REQUIRED WORK -
Write out the data exactly as given, dropping every picture.

MATERIAL PROVIDED -

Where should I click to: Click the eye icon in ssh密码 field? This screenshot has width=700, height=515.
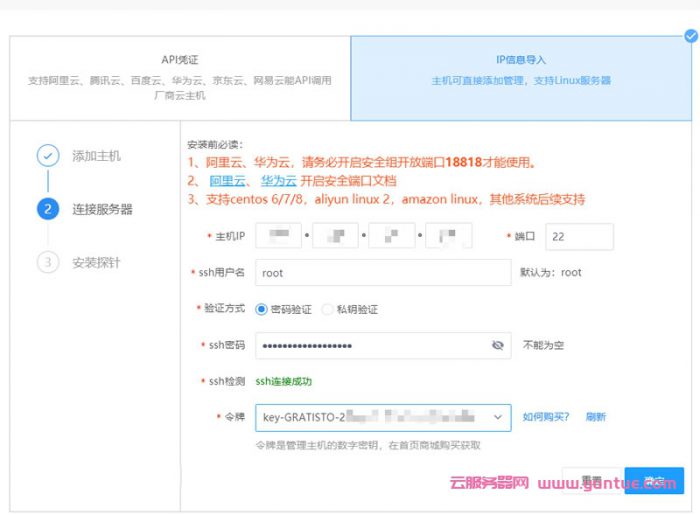(x=497, y=345)
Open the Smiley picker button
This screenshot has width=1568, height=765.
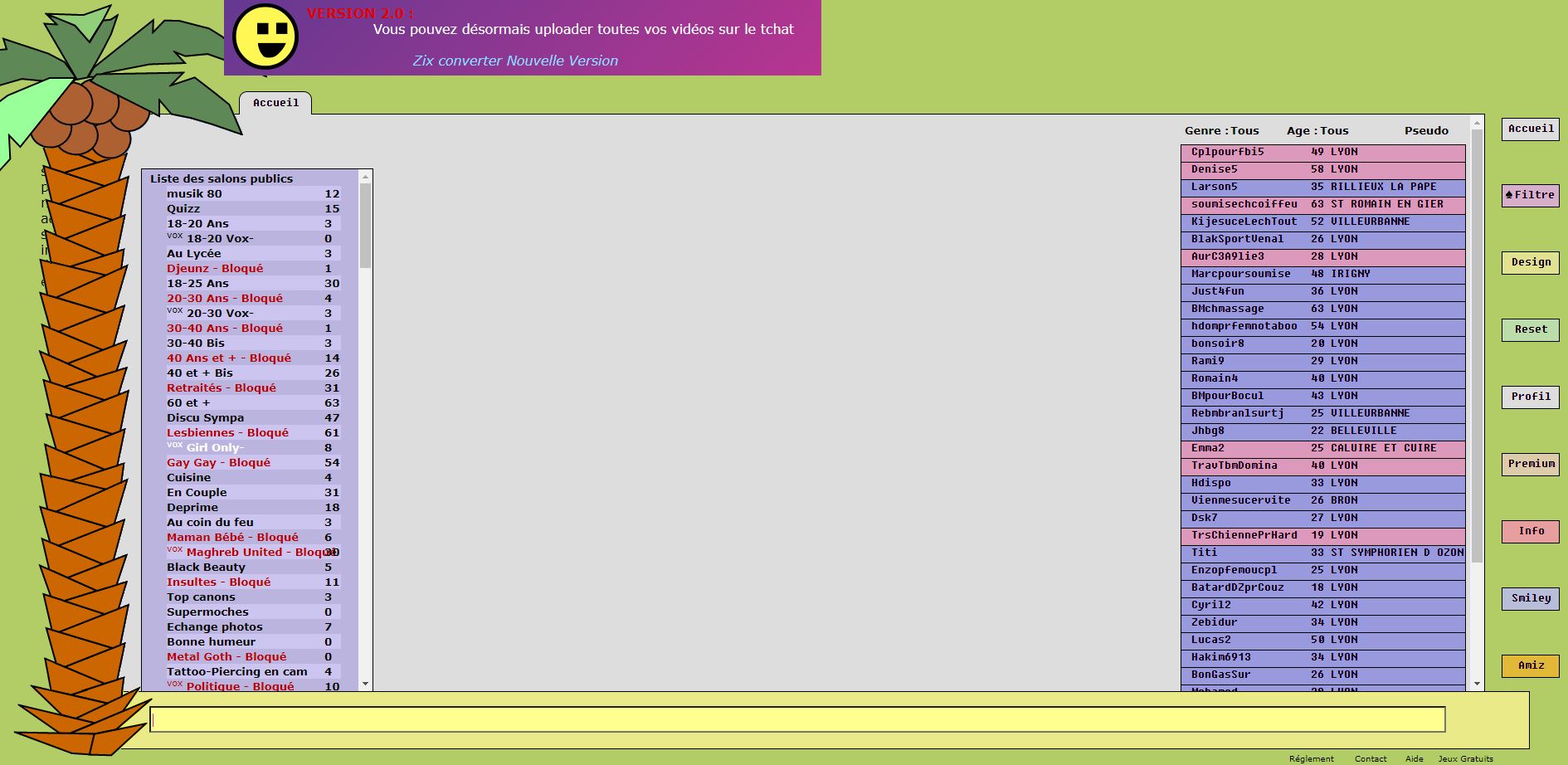1530,599
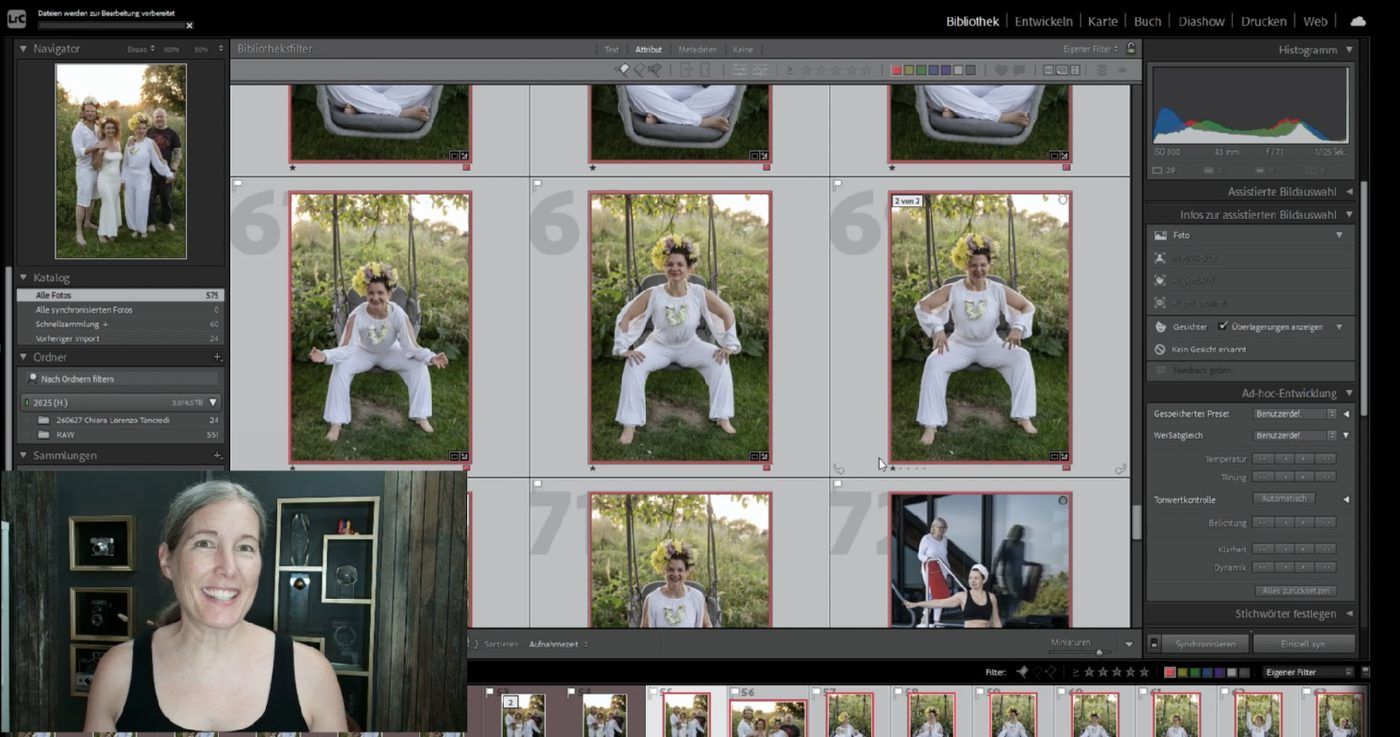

TASK RESULT -
Where should I click to: Click the eye icon in ssh密码 field? This screenshot has width=700, height=515.
(x=497, y=345)
Open the Smiley picker button
This screenshot has width=1568, height=765.
1530,599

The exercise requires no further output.